▶ [Exercise tasks]:
1. Decide whether each of the following statements agrees with the Hacker News thread, and answer yes or no with the deciding words of the thread quoted exactly. (a) One commenter claims that every data scientist at big companies uses pre-configured VMs or notebooks in the cloud. (b) A reply states that most data scientists like working in Jupyter notebooks. (c) A reply describes the "SPSS only" type of data scientist as common in industry.
2. Transcribe the part of the Hacker News thread from "I'm not the" to "and overrepresented stereotype.".

::: Document excerpt :::

Hacker News new | ask | show | jobs
by winchester6788 2130 days ago
> In fact, most data science and ML engineers are quite skilled in systems engineering, because you have to do so much work with GPU hardware issues, underlying scientific package management, efficient data transportation, etc.

Unless your data scientists are expected to build the machines they use, they won't be dealing with any hardware issues at all.

Literally every data scientist at big companies use pre-configured vms/notebooks in cloud.

1 comments

This is just deeply wrong. Most data scientists hate Jupyter notebooks and deeply recognize the flaws of the paradigm, poor modularity or testability, etc.

As an ML engineer you spend a lot of your time dealing with Cuda installations, custom compiler flags and then build/compilations of things like Tensorflow, deep internals of Docker image builds to make these environments reproducible, image processing software with opencv and tons of cross platform & software packaging headaches, writing efficient queries and understanding data structure implications for spark, arrow, hdfs, presto, postgres, etc etc, and standing up things like tensorboard for telemetry of ML training systems, deploying mlflow or kubeflow in kubernetes, and so on.

The myth of data scientists as notebook jockeys is just one more symptom of the denial of SRE orgs to admit ML engineers are great system engineers, to try to control them with parochial devops requirements coming from outside specializations.

> The myth of data scientists as notebook jockeys is just one more symptom of the denial of SRE orgs to admit ML engineers are great system engineers

It's most obvious with this statement, but overall you seem to think "ML engineer == data scientist", which just isn't the case.

That sounds like a No True Scotsman fallacy to me. You’re trying to define “data scientist” as someone who only knows how to use notebooks, fails to put testing as a first class consideration, etc., but that’s a severe minority of people with the job title of Data Scientist.

I manage teams of both ML engineers and Data Scientists and have designed hiring processes for both within large ecommerce companies for years.

> You’re trying to define “data scientist” as someone who only knows how to use notebooks

I'm not the other person, and that is definitely not what I'm saying. There can be overlap, but the distinction is important: Data scientists use tools for analysis, ML engineers are capable of building those tools.

For example, the tool I'm aware of that some of our data scientists use is SPSS - but they have no programming experience, and could not remotely be grouped in with "ML engineers".

I understand, I’m just saying that the “SPSS only” type of data scientist (glorified business analyst) you describe is very rare in industry and it’s not a useful broad brush to paint the field of data science with - it’s a greatly exaggerated and overrepresented stereotype.

::: Excerpted data :::

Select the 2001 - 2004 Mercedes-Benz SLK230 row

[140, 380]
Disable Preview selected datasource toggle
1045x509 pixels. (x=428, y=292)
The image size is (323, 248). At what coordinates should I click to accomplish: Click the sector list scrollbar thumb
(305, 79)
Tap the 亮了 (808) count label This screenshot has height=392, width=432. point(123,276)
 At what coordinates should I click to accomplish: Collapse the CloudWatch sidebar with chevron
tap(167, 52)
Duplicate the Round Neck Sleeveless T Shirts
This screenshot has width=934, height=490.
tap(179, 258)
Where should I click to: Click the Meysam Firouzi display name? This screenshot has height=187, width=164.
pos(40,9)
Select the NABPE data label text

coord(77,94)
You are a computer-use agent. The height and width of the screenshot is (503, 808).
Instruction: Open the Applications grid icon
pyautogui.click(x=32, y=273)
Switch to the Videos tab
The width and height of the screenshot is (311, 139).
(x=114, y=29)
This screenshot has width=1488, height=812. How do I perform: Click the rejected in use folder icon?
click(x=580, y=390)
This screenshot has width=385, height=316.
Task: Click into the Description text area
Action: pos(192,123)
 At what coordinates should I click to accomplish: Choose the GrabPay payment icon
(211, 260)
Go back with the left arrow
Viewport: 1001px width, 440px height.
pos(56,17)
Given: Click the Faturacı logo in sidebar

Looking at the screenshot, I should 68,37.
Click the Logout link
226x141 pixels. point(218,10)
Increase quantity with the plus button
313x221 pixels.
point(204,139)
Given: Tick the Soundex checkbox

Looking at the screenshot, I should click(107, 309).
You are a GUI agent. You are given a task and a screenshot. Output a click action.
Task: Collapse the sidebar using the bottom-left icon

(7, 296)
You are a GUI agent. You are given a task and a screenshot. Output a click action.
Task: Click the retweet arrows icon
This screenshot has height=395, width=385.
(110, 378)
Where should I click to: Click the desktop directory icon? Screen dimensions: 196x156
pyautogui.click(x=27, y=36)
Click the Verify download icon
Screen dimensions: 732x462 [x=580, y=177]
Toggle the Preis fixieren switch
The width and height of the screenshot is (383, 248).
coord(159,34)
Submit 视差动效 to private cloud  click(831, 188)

:::

▶ [Answers by item number]:
1.
(a) Yes: "Literally every data scientist at big companies use pre-configured vms/notebooks in cloud."
(b) No: "Most data scientists hate Jupyter notebooks and deeply recognize the flaws of the paradigm, poor modularity or testability, etc."
(c) No: "the “SPSS only” type of data scientist (glorified business analyst) you describe is very rare in industry"

2.
I'm not the other person, and that is definitely not what I'm saying. There can be overlap, but the distinction is important: Data scientists use tools for analysis, ML engineers are capable of building those tools.

For example, the tool I'm aware of that some of our data scientists use is SPSS - but they have no programming experience, and could not remotely be grouped in with "ML engineers".

I understand, I’m just saying that the “SPSS only” type of data scientist (glorified business analyst) you describe is very rare in industry and it’s not a useful broad brush to paint the field of data science with - it’s a greatly exaggerated and overrepresented stereotype.